--- What to do ---
The lines to find are those in the entries that hold the word "entry"; copy every one of them.
-- Provided records follows --
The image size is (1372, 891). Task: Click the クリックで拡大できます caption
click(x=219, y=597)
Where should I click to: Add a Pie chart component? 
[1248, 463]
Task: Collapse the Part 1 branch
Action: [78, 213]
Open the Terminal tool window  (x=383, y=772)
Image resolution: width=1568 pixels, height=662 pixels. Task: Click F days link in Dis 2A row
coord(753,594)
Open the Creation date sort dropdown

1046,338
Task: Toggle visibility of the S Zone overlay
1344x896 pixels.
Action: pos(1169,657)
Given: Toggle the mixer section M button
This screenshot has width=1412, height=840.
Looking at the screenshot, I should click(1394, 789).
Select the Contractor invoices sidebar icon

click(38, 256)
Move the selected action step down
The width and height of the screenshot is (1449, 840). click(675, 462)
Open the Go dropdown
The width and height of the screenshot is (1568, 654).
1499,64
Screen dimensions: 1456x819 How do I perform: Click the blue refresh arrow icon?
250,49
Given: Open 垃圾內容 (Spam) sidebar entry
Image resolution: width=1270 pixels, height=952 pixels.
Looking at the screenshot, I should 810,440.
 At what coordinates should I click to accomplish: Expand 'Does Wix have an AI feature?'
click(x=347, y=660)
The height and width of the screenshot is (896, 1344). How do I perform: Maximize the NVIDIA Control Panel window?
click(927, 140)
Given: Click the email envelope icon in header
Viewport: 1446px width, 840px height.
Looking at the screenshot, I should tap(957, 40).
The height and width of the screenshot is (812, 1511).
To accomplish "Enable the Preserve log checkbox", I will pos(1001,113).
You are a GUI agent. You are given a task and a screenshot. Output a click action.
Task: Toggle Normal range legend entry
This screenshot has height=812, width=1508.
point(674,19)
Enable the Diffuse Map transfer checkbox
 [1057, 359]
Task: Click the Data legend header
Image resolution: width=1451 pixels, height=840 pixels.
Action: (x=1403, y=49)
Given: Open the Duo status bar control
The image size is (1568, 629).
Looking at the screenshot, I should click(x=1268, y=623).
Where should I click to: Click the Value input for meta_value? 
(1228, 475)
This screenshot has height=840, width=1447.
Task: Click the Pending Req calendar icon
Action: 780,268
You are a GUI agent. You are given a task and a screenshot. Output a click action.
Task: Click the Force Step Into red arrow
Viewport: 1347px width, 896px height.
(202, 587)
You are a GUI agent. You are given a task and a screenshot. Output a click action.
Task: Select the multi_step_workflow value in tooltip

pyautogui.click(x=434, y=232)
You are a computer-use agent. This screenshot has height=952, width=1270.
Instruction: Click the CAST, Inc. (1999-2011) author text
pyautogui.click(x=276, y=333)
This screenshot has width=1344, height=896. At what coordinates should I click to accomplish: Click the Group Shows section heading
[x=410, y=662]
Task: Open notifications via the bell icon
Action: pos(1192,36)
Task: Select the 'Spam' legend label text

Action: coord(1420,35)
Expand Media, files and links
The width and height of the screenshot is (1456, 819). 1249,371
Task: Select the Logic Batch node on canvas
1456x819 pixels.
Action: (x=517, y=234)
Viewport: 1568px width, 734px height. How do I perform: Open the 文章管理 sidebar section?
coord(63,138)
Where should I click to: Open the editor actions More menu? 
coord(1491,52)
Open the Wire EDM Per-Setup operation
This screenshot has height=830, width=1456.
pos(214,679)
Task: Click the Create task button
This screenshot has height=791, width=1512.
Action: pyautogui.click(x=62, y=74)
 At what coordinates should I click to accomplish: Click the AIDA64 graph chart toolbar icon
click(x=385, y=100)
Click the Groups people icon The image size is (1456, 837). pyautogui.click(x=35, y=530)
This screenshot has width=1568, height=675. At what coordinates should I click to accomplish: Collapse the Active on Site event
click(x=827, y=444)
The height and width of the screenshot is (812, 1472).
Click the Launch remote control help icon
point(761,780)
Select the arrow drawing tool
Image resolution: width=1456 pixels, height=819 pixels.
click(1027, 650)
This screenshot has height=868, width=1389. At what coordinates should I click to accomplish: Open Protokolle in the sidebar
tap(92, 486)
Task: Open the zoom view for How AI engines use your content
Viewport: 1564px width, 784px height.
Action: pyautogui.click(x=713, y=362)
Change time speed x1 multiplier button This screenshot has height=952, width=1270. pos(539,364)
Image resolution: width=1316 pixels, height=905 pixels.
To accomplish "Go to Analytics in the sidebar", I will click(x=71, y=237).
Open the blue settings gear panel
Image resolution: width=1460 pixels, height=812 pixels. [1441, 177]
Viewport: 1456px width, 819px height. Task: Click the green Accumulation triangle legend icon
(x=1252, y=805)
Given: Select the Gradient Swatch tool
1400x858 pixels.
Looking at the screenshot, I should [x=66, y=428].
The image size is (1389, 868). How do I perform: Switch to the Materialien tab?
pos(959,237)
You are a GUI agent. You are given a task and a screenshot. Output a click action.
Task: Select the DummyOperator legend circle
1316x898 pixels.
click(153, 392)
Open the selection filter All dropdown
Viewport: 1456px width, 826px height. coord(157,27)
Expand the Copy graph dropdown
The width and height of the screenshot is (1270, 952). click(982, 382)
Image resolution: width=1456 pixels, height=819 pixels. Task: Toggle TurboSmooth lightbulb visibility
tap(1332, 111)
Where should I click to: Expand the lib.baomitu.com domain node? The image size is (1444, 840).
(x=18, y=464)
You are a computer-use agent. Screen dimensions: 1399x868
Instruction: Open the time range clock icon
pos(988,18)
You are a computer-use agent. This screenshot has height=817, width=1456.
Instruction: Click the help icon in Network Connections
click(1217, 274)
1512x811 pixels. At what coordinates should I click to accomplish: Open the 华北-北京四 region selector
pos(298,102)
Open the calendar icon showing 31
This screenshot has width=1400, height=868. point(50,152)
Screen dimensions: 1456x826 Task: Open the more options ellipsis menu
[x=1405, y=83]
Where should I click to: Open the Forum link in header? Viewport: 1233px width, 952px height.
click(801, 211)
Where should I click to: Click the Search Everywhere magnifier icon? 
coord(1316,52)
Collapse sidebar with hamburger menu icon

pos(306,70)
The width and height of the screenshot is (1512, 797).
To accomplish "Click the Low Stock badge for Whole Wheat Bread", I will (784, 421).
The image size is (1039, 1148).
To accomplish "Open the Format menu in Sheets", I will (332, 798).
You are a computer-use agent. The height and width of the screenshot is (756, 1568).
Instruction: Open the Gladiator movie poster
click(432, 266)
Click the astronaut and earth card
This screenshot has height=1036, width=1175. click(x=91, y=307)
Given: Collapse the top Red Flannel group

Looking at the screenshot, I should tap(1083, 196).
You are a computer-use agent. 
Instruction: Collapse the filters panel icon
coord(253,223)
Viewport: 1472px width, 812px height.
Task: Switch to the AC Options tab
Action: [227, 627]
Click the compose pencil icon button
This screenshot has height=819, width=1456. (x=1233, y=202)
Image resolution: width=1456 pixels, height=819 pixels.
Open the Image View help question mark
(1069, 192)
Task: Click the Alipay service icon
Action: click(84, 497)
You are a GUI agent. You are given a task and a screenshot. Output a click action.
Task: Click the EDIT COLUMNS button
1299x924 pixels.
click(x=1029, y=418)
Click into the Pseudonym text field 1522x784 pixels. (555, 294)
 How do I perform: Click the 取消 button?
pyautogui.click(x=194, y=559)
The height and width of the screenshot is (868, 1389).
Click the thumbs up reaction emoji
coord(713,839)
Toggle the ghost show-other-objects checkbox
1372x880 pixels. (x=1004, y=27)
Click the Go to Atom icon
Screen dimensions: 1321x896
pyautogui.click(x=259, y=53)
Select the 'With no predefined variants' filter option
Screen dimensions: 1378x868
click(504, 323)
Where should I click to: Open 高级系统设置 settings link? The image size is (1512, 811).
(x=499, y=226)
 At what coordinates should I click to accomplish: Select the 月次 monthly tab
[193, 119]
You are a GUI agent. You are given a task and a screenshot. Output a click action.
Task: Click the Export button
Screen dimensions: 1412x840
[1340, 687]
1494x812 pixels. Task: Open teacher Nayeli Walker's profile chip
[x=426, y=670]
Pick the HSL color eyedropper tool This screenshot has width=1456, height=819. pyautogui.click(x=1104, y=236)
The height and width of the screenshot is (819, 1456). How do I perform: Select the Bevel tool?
-- Provided records concluded --
--- Answer below ---
Given: Open 垃圾內容 (Spam) sidebar entry
Task: Toggle Normal range legend entry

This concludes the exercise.